Verilen Metin
______

İYİ Parti Genel Başkanı Meral Akşener, 31 Mart yerel seçimleri için başlattığı il gezilerine devam ediyor. Akşener, bu kapsamda bugün Ordu’yu ziyaret etti. İYİ Parti Ordu İl Başkanlığı’nı ziyaret etti. Ordu Belediye Başkanı Enver Yılmaz’ın bulunduğu ziyarette açıklama yapan Akşener, şunları söyledi:
“Sayın Enver Yılmaz hem birlikte milletvekilliği yaptığım hem Ordu’nun evladı, dolayısıyla hem siyasetin il başkanlığından geliyor hem belediye başkanlığı görevini yürütmüş. Yasamayı, hukuku biliyor. Aynı zamanda da yerelde hizmet nasıl yapılır biliyor. Bir ortak özelliğimiz daha var. O Ordu’nun AK Parti kurucu il başkanı, ben de AK Parti’nin en başında kurucuları arasında yer alma noktasında bir insandım daha sonra bazı şeyler kafama yatmadığı için ayrıldım.

______

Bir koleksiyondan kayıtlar
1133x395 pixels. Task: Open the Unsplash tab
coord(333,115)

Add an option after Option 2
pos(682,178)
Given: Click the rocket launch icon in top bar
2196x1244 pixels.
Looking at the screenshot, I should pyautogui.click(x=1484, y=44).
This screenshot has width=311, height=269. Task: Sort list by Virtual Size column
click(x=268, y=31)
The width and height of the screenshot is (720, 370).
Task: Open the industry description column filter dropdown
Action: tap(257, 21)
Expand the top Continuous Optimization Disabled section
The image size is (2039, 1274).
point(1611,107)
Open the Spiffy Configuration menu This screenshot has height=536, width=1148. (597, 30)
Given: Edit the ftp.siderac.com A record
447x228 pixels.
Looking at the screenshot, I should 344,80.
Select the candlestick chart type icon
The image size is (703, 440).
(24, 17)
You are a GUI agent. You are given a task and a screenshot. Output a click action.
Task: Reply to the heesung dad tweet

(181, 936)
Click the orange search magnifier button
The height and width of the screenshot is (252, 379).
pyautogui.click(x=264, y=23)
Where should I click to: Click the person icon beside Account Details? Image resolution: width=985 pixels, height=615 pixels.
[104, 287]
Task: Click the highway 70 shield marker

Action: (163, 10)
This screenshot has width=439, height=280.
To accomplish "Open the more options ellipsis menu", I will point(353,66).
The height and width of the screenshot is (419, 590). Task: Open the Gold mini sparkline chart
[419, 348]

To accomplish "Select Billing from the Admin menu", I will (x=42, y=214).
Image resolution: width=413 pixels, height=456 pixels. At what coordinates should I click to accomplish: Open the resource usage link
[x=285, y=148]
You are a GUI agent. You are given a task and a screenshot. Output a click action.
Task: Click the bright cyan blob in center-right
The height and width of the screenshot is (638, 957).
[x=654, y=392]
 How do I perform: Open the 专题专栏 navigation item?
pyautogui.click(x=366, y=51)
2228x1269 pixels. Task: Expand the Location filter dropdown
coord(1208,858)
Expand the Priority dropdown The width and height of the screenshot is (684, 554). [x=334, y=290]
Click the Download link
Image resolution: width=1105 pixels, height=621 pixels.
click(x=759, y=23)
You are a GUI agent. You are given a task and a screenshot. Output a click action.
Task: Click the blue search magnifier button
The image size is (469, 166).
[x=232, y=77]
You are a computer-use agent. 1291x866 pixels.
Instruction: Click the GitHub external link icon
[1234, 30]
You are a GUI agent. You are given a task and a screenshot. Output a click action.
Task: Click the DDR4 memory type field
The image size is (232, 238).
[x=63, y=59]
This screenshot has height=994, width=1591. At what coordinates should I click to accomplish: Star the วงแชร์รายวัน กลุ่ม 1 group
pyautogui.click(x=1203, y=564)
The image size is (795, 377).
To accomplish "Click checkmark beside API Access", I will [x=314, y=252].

______

Alıştırma Bölümleri
1: Ordu ziyareti haberine göre aşağıdaki (a), (b) ve (c) ifadelerinin her biri için evet ya da hayır deyin ve kararı belirleyen sözcükleri haberden aynen alıntılayın: (a) Akşener bugün Ordu'yu ziyaret etti. (b) Enver Yılmaz, Ordu'nun CHP kurucu il başkanıdır. (c) Akşener AK Parti'den hiç ayrılmamıştır.
2: Lütfen Ordu ziyareti haberinde "İYİ Parti Genel" sözcüklerini içeren yerle açılıp "yatmadığı için ayrıldım." ile kapanan bölümü birebir kopyalayın.
Girdilerin bu alıştırmada hiçbir rolü yoktur.

Çözümler
1:
(a) Evet: "Akşener, bu kapsamda bugün Ordu’yu ziyaret etti."
(b) Hayır: "O Ordu’nun AK Parti kurucu il başkanı"
(c) Hayır: "daha sonra bazı şeyler kafama yatmadığı için ayrıldım."

2:
İYİ Parti Genel Başkanı Meral Akşener, 31 Mart yerel seçimleri için başlattığı il gezilerine devam ediyor. Akşener, bu kapsamda bugün Ordu’yu ziyaret etti. İYİ Parti Ordu İl Başkanlığı’nı ziyaret etti. Ordu Belediye Başkanı Enver Yılmaz’ın bulunduğu ziyarette açıklama yapan Akşener, şunları söyledi:
“Sayın Enver Yılmaz hem birlikte milletvekilliği yaptığım hem Ordu’nun evladı, dolayısıyla hem siyasetin il başkanlığından geliyor hem belediye başkanlığı görevini yürütmüş. Yasamayı, hukuku biliyor. Aynı zamanda da yerelde hizmet nasıl yapılır biliyor. Bir ortak özelliğimiz daha var. O Ordu’nun AK Parti kurucu il başkanı, ben de AK Parti’nin en başında kurucuları arasında yer alma noktasında bir insandım daha sonra bazı şeyler kafama yatmadığı için ayrıldım.